Many questions remain before the procedure can move toward human testing, Pasquali says. The researchers must establish a way to sew the fibers in place using a minimally invasive catheter, and make sure the fibers are strong and flexible enough to serve a constantly beating heart over the long term. He said they must also determine how long and wide fibers should be, precisely how much electricity they need to carry and how they would perform in the growing hearts of young patients.

"Flexibility is important because the heart is continuously pulsating and moving, so anything that's attached to the heart's surface is going to be deformed and flexed," notes Pasquali, who has appointments at Rice's Brown School of Engineering and Wiess School of Natural Sciences.

"Good interfacial contact is also critical to pick up and deliver the electrical signal," he says. "In the past, multiple materials had to be combined to attain both electrical conductivity and effective contacts. These fibers have both properties built in by design, which greatly simplifies device construction and lowers risks of long-term failure due to delamination of multiple layers or coatings."

Razavi notes that while there are many effective antiarrhythmic drugs available, they are often contraindicated in patients after a heart attack. "What is really needed therapeutically is to increase conduction," he said. "Carbon nanotube fibers have the conductive properties of metal but are flexible enough to allow us to navigate and deliver energy to a very specific area of a delicate, damaged heart."

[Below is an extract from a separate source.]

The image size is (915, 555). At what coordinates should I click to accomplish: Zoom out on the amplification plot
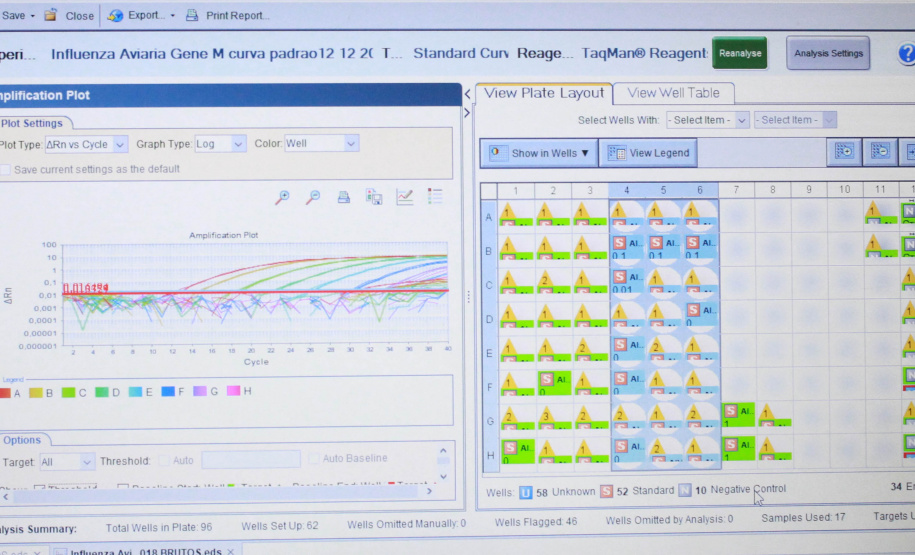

Rice alumna Flavia Vitale, now an assistant professor of neurology and of physical medicine and rehabilitation at the University of Pennsylvania, and Stephen Yan, a graduate student at Rice, are co-lead authors of the paper.

Co-authors are Colin Young and Julia Coco of Rice; Brian Greet of THI and Baylor St. Luke's Medical Center; Marco Orecchioni and Lucia Delogu of the Città della Speranza Pediatric Research Institute, Padua, Italy; Abdelmotagaly Elgalad, Mathews John, Doris Taylor and Luiz Sampaio, all of THI; and Srikanth Perike of the University of Illinois at Chicago. Pasquali is the A.J. Hartsook Professor of Chemical and Biomolecular Engineering, a professor of materials science and nanoengineering and of chemistry.

The American Heart Association, the Welch Foundation, the Air Force Office of Scientific Research, the National Institutes of Health and Louis Magne supported the research.